Thursday, June 2, 2011

I love my schizophrenic husband

The pleas for baby #3 have now become ridiculous. Sides have been formed: Ally and Sam vs. Anh. No Ethan because all he cares about is, well, I don't really know because he still isn't talking (not to worry--progress is being made, and I now live in constant dread that soon, he will tell me off and NOT stop talking).

Ally is vying for a sister. Apparently, Ethan is too much for her to handle as well. I told her that we could not possibly guarantee a girl, and then what? "Mommy, don't you know? You just have to pray and pray and God will send us a baby sister." How do you explain reproductive roulette to a 5 year-old, even if that 5 year-old is a newly minted Kindergarten graduate? "Ally, sometimes God gets too busy and makes mistakes (mosquitoes and tomatoes are perfect examples of God's imperfection). Exasperated, she insisted "Just don't worry about that now. Let's just have a baby girl and we'll call her 'Cutie'!"

Ally is the only one on this planet (Sorry, Sam) that could change my once-firm position against having another baby. Defeated, I let Sam discuss the topic again without decapitating him. Yes, I am fully aware the cutting should be elsewhere to put an end to this discussion. But anyway, he was completely on Ally's side and helped her launch a full campaign to have (sob) another baby.
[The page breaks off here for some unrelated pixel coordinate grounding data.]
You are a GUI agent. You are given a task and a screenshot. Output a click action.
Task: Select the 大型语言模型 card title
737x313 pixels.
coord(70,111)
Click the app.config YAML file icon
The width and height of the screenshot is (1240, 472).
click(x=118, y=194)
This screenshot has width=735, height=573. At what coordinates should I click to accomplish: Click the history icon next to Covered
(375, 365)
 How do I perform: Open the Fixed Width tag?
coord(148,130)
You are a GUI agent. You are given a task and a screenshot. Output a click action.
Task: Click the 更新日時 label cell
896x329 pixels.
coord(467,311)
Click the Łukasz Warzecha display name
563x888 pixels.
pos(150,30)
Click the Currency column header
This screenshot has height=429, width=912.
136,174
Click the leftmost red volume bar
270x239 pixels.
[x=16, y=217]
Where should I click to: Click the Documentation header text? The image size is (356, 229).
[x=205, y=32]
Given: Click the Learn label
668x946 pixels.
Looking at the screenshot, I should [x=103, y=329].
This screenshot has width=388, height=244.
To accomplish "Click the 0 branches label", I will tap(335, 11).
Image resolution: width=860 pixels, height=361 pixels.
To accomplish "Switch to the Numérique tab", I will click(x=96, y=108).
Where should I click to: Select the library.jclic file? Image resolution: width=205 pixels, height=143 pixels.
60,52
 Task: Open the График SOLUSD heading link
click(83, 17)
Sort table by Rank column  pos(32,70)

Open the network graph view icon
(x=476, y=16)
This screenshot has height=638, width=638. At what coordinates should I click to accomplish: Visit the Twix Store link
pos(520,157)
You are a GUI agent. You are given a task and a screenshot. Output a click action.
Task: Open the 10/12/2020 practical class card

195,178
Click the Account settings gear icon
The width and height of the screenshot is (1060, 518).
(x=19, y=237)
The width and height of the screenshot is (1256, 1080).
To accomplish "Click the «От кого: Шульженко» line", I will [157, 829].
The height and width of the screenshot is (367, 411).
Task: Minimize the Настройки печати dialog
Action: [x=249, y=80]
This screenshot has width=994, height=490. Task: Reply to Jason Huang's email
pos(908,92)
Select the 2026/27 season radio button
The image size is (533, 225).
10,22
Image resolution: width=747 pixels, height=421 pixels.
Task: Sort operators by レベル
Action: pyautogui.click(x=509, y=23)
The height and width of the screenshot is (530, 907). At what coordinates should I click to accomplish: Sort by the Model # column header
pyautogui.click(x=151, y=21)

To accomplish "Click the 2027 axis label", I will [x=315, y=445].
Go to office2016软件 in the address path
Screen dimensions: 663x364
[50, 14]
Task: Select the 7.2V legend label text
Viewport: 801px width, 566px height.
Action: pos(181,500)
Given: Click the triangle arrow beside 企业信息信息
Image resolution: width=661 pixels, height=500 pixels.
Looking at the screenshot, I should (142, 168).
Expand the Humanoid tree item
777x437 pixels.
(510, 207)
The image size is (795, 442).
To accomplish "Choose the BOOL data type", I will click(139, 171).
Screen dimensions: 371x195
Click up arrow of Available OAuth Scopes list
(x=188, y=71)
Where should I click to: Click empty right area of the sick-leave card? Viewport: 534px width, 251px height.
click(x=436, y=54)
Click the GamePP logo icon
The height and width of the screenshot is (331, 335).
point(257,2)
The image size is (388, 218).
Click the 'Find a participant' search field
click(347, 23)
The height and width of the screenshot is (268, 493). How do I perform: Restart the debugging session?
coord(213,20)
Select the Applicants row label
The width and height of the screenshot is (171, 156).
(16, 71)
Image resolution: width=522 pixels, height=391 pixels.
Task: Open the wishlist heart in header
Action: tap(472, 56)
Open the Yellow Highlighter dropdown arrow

So, I proposed a plan: I will go away for a weekend without him and the kids. Upon my return on Sunday, if the house is clean, the kids are fed, clean and clothed, I will seriously consider having a (gulp) third child. I will give serious thought to the possibility of children out-numbering adults, and try to disregard all the pains of pregnancy and the newborn phase. Sigh. Very deep, sad and defeated sigh.

And then, Memorial Day weekend came upon us! Three days of non-stop company and fun with the kids!!!

Tuesday night, Sam had the appearance of a beaten man. Tired, worn-out, and at a complete loss as to what was causing such distress in his children's young lives. I took this opportunity to ask when I should plan my getaway?

"No more kids, Anh. We are done."

Uh huh! I thought I could make him see reason. It takes some manipulation, but nobody will ever accuse me of giving up easily.